China has paused new robotaxi licenses after a high-profile Baidu Apollo Go incident left passengers stranded and traffic disrupted in Wuhan. The move signals that Beijing is still willing to slow the rollout of autonomous driving when a public failure looks messy enough to attract attention.
According to people familiar with the situation, dozens of Apollo Go vehicles suddenly stopped in the street last month, triggering a review by regulators. The suspension affects new permits for driverless cars, which means companies cannot add more robotaxis to fleets, start fresh pilot programs, or push into new cities while the freeze is in place.
What the license freeze blocks
The pause is more than a paperwork hiccup. It stops the next wave of commercial expansion at exactly the point when Chinese robotaxi companies would normally be trying to scale from controlled pilots to broader urban deployments.
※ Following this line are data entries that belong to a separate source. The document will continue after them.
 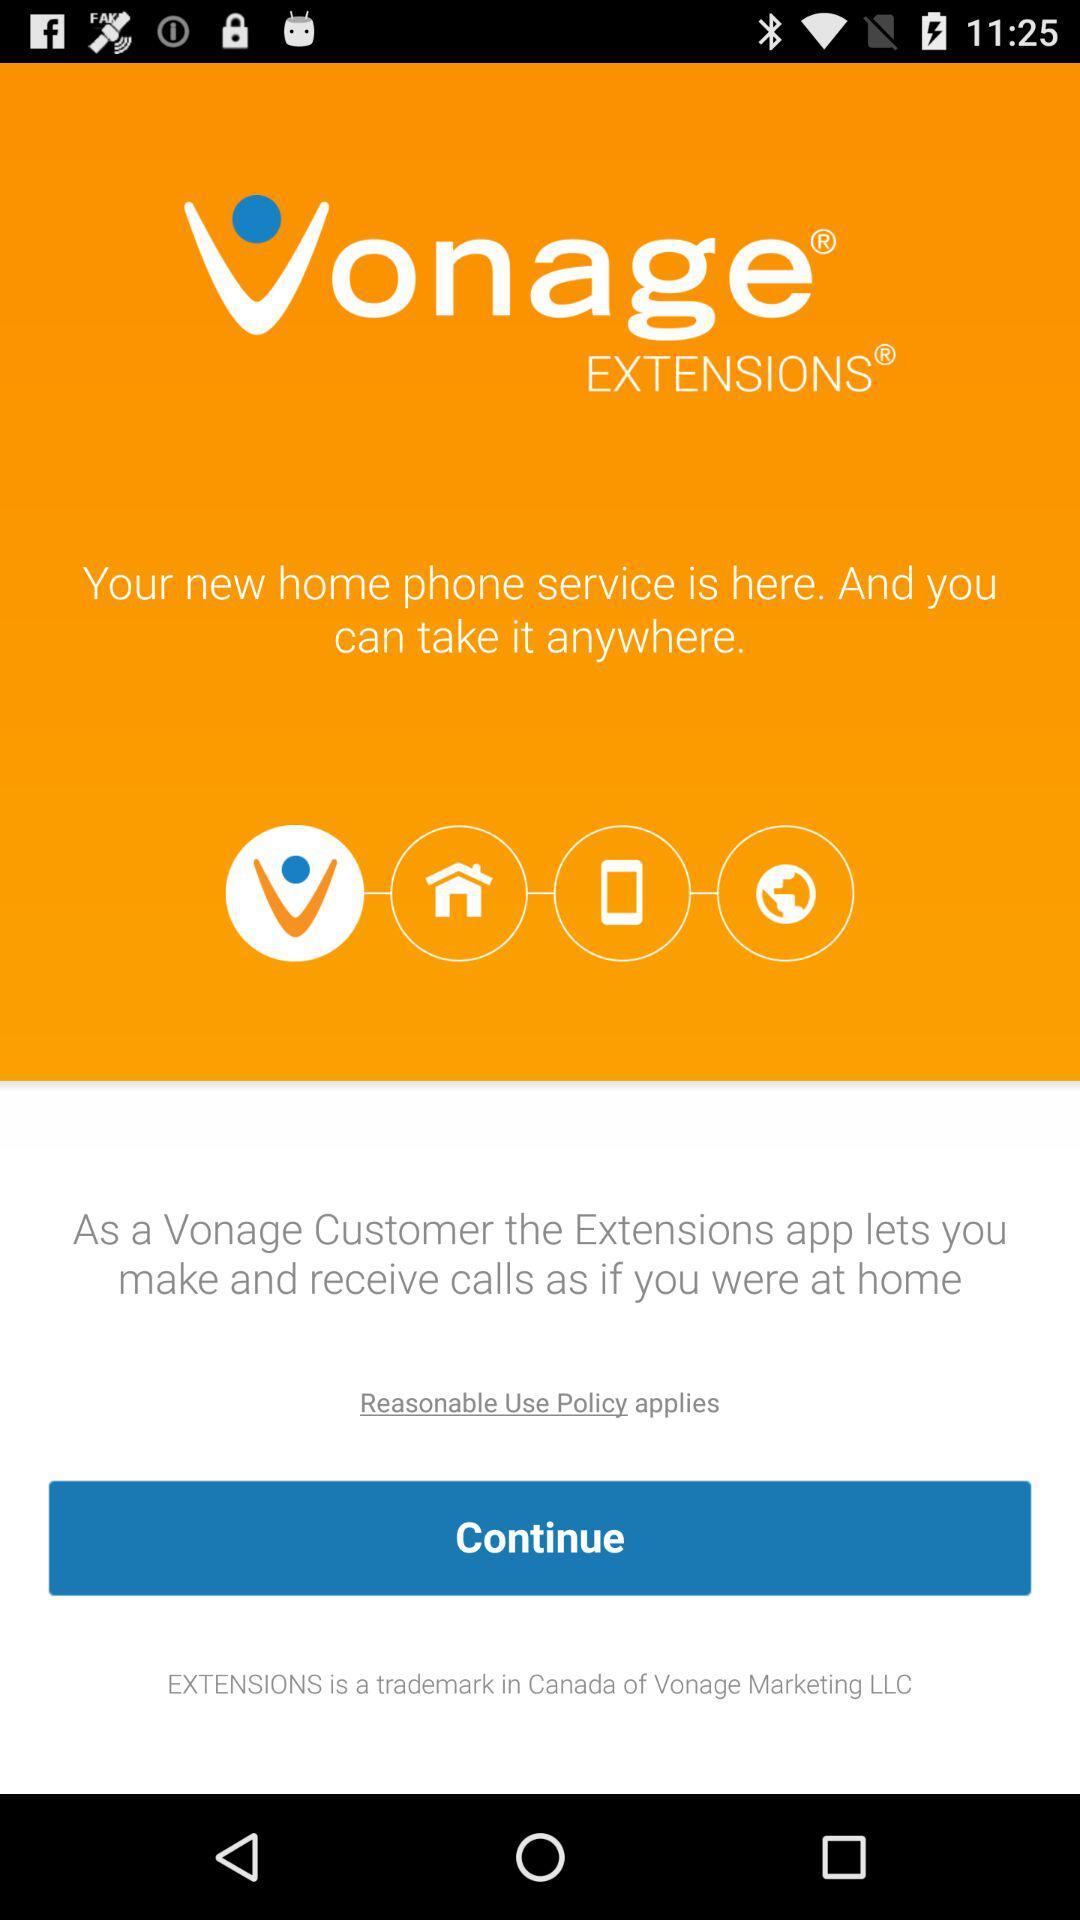 I want to click on item to the left of  applies icon, so click(x=493, y=1401).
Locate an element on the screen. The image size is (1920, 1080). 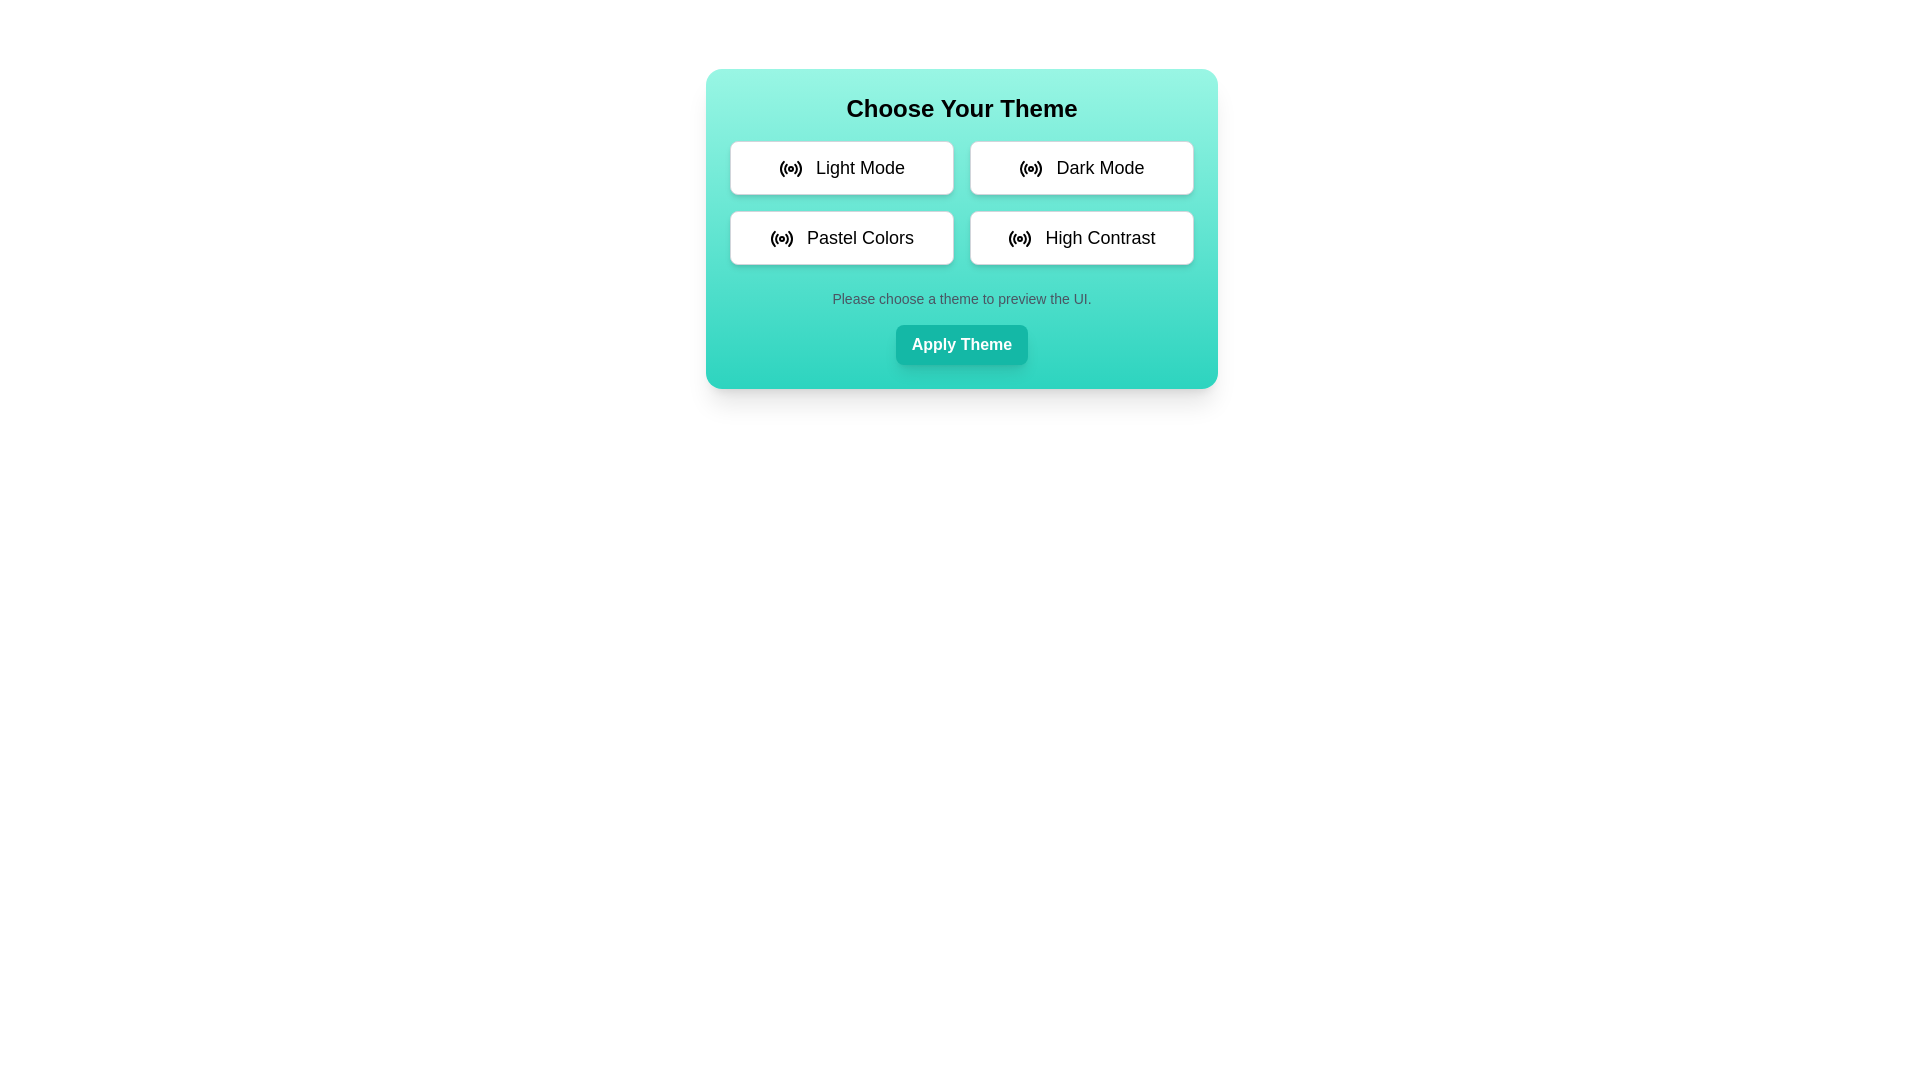
the 'Dark Mode' button using keyboard focus is located at coordinates (1080, 167).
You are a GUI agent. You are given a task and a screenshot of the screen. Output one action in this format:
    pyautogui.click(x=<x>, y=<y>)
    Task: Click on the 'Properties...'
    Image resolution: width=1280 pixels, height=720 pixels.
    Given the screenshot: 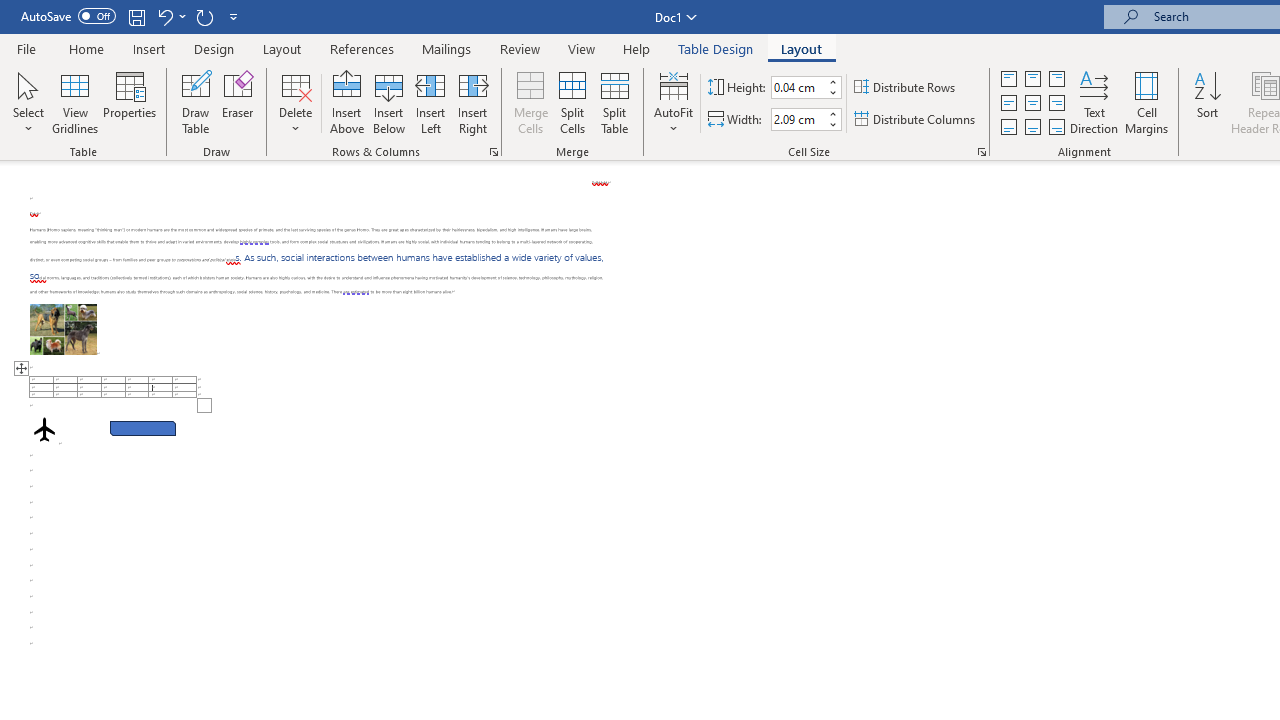 What is the action you would take?
    pyautogui.click(x=981, y=150)
    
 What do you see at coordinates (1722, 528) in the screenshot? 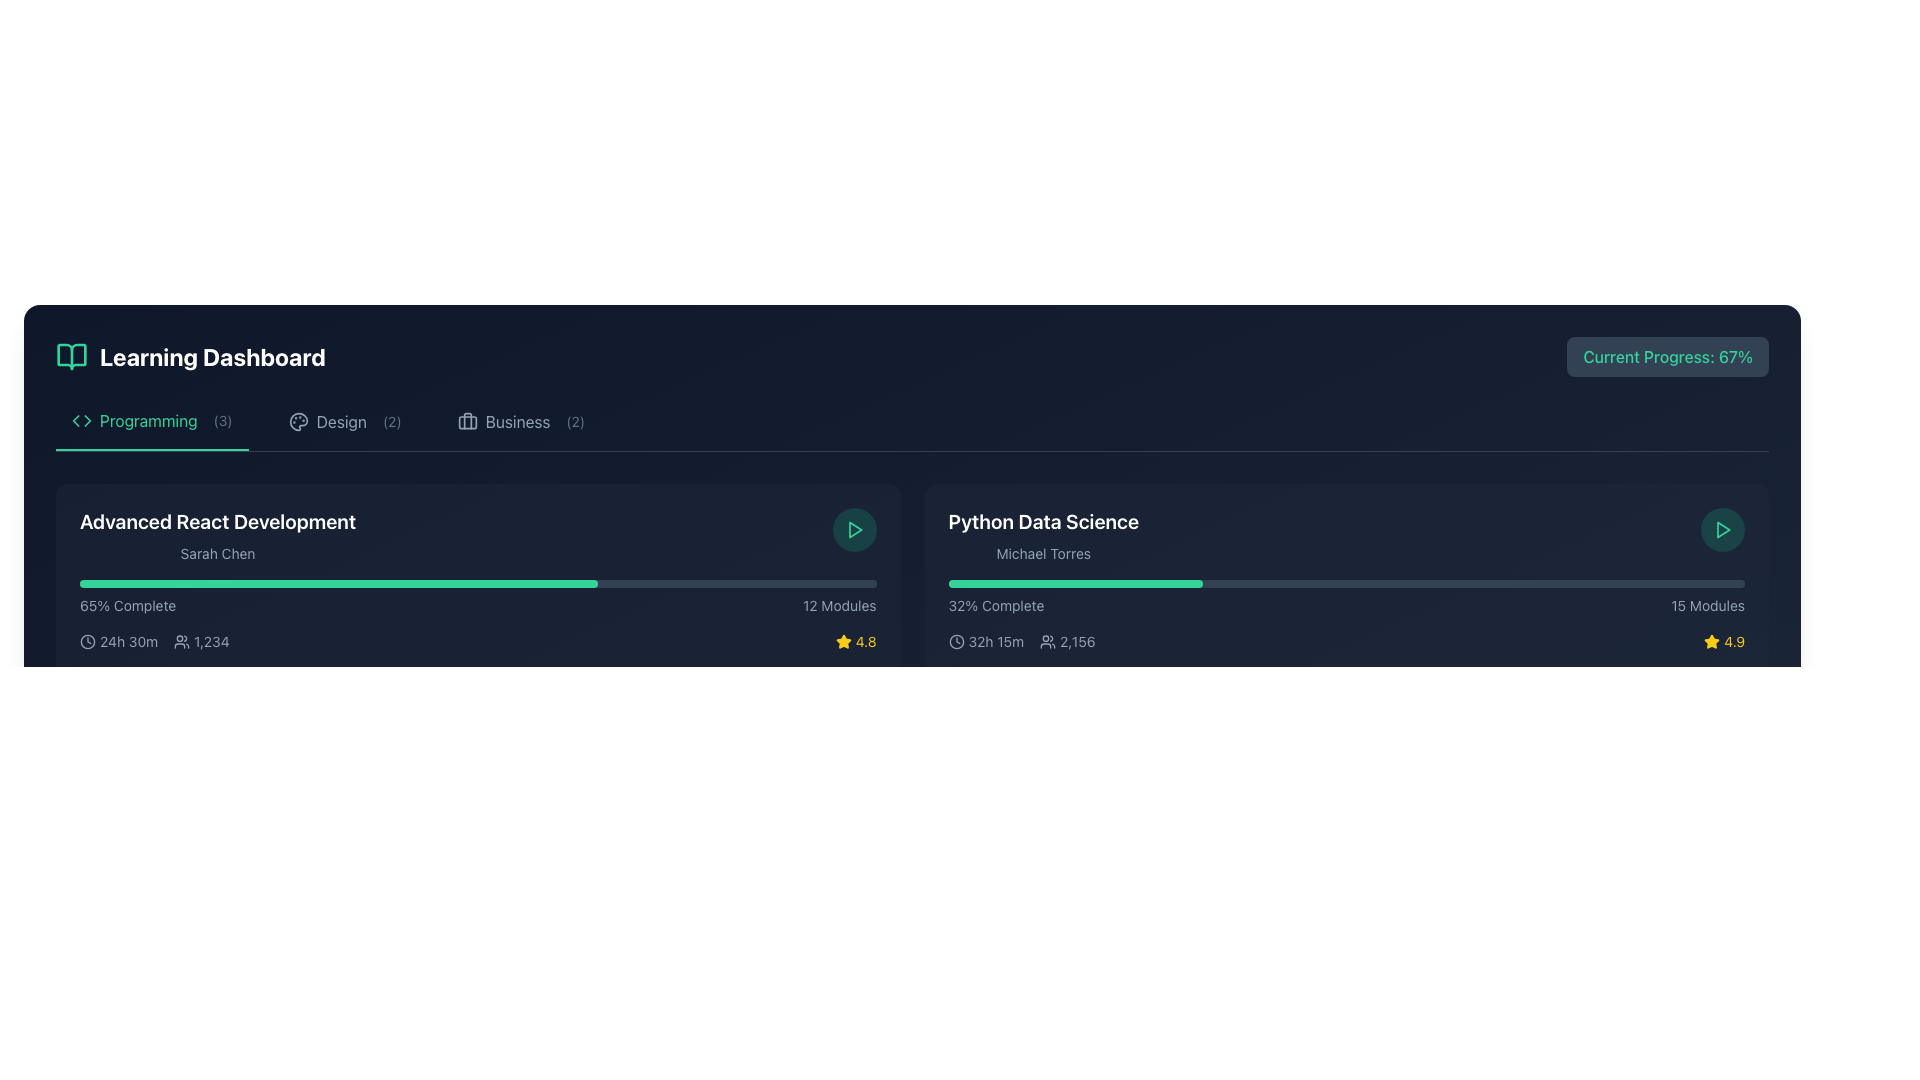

- Adding new robotaxis to existing fleets
- Launching new test projects
- Expanding into new cities
China robotaxi regulation tightens after Baidu incident
Three agencies, including the Ministry of Industry and Information Technology, held a meeting earlier this month with officials from cities already running robotaxi or autonomous-driving pilots. They urged local authorities to carry out full self-checks and strengthen safety oversight, which is bureaucrat-speak for ”we do not want another public embarrassment.”
That caution is hardly surprising. China has spent years treating autonomous driving as a strategic industry, but every large-scale stumble makes regulators more conservative, not less. The current freeze also buys time for cities to tighten operational rules before companies chase bigger deployments again.
How long the freeze lasts is the real question
Officials have not said how long the suspension will last, and that uncertainty matters more than the incident itself for developers planning their next move. If the pause is brief, the sector will likely shrug and keep pushing; if it drags on, China’s robotaxi race could slow just as rivals in other markets try to prove they can scale safely.